First, Israel has no clearly defined tactical or strategic objective,
and so the Israeli offensive fails the first test of military logic:
there is no way that Israel's actions can improve its position relative
to Hamas or Hizballah, much less Syria or Iran.
The logic of power politics also implies that a no-win situation for
Israel is a definite loss, because Israel is the stronger party and
thus has the most to lose. In an asymmetric war, the stronger
party always has the most to lose, in terms of reputation and in terms
of its ability to project its will through the instruments of force.

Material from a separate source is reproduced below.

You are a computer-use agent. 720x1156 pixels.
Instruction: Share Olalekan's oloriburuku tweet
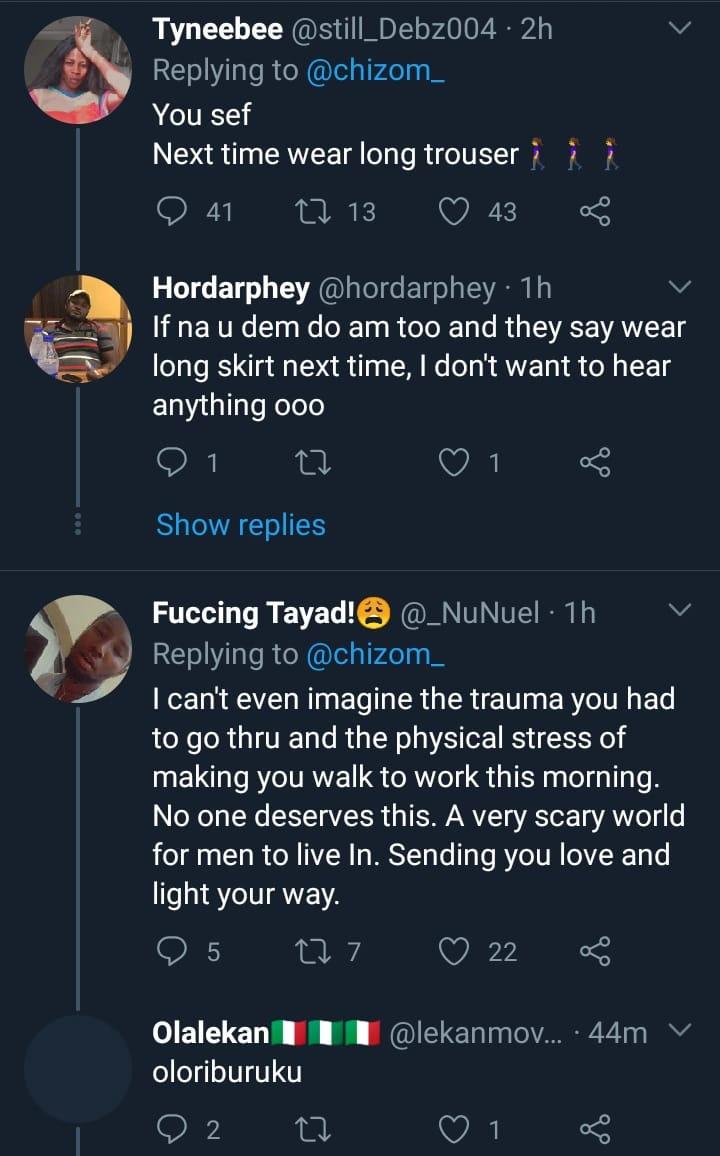(594, 1130)
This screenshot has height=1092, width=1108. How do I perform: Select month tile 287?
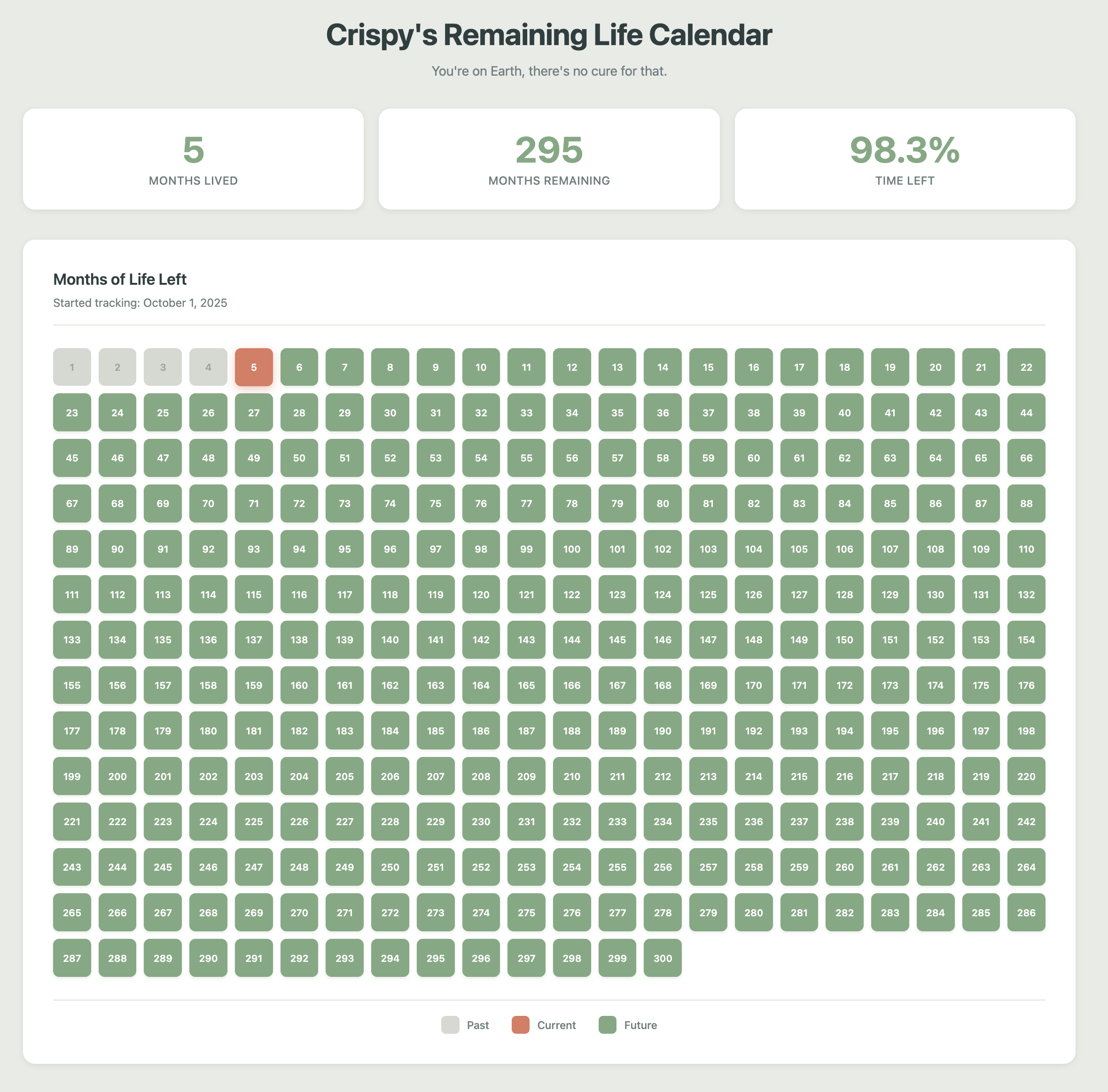(x=72, y=958)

The lack of any clearly defined objective is a major miscalculation by
Israel and its American patron.
Second, Israel cannot eliminate Hizballah, since Hizballah is a
grassroots organization that represents a plurality of Lebanese
society. Neither can Hamas be eliminated for the same reason. By
targeting Hizballah however, Israel is strengthening Hizballah's hand
against its domestic rivals, such as the Maronite Christians,
because any open Christian opposition makes them look like
traitors and Israeli collaborators.
Consequently, while Hizballah will obviously pay a short-term tactical
cost that is very high, in the long run, this conflict
demonstrates that it is Hizballah, and not the Lebanese government,
that has the most power in Lebanon.
The Shia represent an estimated 35-40 per cent of Lebanese
society, while Lebanese Christians are thought to constitute no more
than 25-30per cent of the entire population. Furthermore, the
Shia community’s fertility rate is thought to be far higher than that
of the other religious components within Lebanon.

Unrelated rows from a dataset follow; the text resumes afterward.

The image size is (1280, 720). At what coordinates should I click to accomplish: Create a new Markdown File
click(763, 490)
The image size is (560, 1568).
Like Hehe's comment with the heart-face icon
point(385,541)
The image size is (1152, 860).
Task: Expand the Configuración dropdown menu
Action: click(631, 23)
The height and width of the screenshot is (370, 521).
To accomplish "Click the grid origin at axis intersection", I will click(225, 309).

Thus, the current confessional division of power in Lebanon, which
grants Christians a political position that goes far beyond their
minority status, is ultimately unsustainable, which means that the
Maronite Christians will lose even more power, and the Shia and
Hizballah will inevitably gain more power.
Third, Israel's failure to achieve anything at all greatly enhances
Syria's influence over Lebanon and its bargaining position
relative to the U.S. and Israel itself. No solution in Lebanon
can exclude Syria, and so now the U.S. and Israelis need Syria's
approval, which certainly weakens both the U.S. and Israel.
And even Israel's accusations against Iran, although largely
baseless, greatly enhance Iran's prestige in the region, and may
bring about exactly what the Israelis are trying to prevent.
While the Arab states look like traitors, Iran looks like a champion of
the most celebrated of all Muslim causes.
Fourth, Bush's impotence is a clear demonstration that America has lost
a great deal of global power over the last three years. If Bush
cannot control Iran, Syria, Hamas, Hizballah, or Israel, then what real
power does the world's "hyper-power" possess? America’s
inability to influence any of the actors that are relevant to the
current crisis is yet more evidence that America's foreign policy is a
form of global suicide.
Fifth, the age of great power warfare has been replaced by a world in
which great powers must live and compete with non-state actors who
possess considerable military capabilities. William Lind calls
this transformation “4th generation warfare.”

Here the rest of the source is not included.